Les sixième et septième portent sur le recrutement, la formation, le traitement, la titularisation de toutes les « travailleuses et travailleurs de l’éducation », le huitième, sur la lutte contre toute les discriminations, le neuvième sur la laïcité, toutes questions que n’aborde pas la note de France Stratégie, si l’on excepte l’insuffisance actuelle de la formation continue des enseignants ou les phénomènes de ségrégation résidentielle. De la même manière, la commission éducation de Nuit Debout Paris ne dit rien de l’enjeu numérique souligné par France Stratégie.

Quelles conclusions tirer de cette lecture comparée ?
La première est qu’une forme de consensus existe sur la nécessité de transformer un système éducatif profondément inégalitaire, et, par conséquent, en contradiction avec les valeurs républicaines. Accord également sur la nécessité de réinterroger à partir de ce constat les politiques actuellement conduites : éducation prioritaire, orientation des élèves, organisation des filières de formation au lycée… Accord encore sur la nécessité de poser la question pédagogique, celle des contenus et des méthodes d’enseignement, celle de la gouvernance des organisations éducatives.

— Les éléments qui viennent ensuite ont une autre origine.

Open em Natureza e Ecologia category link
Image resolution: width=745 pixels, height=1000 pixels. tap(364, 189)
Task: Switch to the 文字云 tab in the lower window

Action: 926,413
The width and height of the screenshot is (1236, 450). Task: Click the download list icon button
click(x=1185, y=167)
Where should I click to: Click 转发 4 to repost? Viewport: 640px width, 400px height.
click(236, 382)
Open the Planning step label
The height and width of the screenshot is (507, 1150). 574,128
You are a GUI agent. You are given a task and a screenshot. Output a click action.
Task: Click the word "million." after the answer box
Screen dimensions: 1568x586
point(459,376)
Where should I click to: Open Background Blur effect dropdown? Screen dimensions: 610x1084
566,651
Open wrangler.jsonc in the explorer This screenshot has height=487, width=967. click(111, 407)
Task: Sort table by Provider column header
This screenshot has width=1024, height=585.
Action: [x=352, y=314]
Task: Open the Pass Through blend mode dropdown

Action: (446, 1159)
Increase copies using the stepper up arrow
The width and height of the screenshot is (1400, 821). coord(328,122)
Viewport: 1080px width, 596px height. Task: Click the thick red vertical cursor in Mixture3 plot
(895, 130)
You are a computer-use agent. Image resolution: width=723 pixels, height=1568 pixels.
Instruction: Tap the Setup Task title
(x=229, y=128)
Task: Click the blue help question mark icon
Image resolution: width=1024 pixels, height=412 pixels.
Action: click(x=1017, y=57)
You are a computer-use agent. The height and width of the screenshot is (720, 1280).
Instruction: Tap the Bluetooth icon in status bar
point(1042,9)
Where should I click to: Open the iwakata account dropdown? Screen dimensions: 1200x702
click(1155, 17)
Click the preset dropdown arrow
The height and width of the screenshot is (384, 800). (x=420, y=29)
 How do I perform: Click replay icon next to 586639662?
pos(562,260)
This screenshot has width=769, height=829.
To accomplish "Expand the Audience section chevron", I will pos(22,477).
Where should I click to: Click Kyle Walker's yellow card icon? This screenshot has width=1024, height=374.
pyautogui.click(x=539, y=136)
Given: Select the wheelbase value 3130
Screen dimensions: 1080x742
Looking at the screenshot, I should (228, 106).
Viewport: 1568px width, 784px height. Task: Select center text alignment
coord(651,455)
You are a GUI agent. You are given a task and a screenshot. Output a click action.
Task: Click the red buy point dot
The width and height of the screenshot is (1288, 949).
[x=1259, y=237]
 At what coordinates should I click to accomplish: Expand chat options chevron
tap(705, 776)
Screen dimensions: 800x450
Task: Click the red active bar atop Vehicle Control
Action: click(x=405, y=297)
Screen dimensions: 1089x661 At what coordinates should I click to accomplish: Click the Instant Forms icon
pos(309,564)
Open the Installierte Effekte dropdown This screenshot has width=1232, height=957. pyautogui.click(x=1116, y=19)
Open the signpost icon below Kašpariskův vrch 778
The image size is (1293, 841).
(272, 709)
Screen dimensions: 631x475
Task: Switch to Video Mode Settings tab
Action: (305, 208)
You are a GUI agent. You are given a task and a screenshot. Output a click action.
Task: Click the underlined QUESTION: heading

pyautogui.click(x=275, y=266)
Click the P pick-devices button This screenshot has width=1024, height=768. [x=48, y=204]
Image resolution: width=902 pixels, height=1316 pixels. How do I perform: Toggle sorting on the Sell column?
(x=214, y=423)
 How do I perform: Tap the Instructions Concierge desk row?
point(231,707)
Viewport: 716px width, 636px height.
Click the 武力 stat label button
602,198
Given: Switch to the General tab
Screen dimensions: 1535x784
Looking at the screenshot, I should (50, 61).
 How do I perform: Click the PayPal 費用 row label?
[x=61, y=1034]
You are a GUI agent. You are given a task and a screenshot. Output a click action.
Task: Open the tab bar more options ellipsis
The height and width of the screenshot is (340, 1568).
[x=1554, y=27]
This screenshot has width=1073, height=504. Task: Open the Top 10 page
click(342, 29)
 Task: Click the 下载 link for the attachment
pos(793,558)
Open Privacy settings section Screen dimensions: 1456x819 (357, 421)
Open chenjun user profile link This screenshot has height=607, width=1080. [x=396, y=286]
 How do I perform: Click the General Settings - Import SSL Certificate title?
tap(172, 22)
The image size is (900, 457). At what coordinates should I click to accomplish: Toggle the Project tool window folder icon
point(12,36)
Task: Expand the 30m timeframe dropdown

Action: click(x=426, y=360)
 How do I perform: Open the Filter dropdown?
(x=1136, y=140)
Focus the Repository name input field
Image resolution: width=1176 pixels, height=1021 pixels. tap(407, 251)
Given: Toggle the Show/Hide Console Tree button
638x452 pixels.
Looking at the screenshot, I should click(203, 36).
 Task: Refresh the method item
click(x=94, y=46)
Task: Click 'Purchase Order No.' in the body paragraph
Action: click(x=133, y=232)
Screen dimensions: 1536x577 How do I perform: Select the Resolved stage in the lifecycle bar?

Il n’est pas sûr, et c’est heureux pour la démocratie, que sur ces questions, les réponses apportées par les uns et les autres se rejoignent. Mais au moins disposerait-on d’un cadre de débat utile, si l’idée venait, douze ans après le débat national sur l’avenir de l’école (2004), quatre ans après l’ouverture du chantier de la refondation de l’école, d’engager, sur les places et dans les salles communes de nos cités, un nouveau débat citoyen sur l’école de demain.


[1] https://blogs.mediapart.fr/jean-pierre-veran/blog/100516/quelles-priorites-educatives-pour-les-dix-ans-venir

[2] https://blogs.mediapart.fr/edition/nuit-debout-paris-educ/article/090516/debout-l-ecole-manifeste-de-la-commission-education-de-nuit-debout-paris

[3] Équipe TALIS et DEPP (2014), « TALIS 2013 –Enseignant en France : un métier solitaire ? », Note d’information, n° 23, MENESR, juin.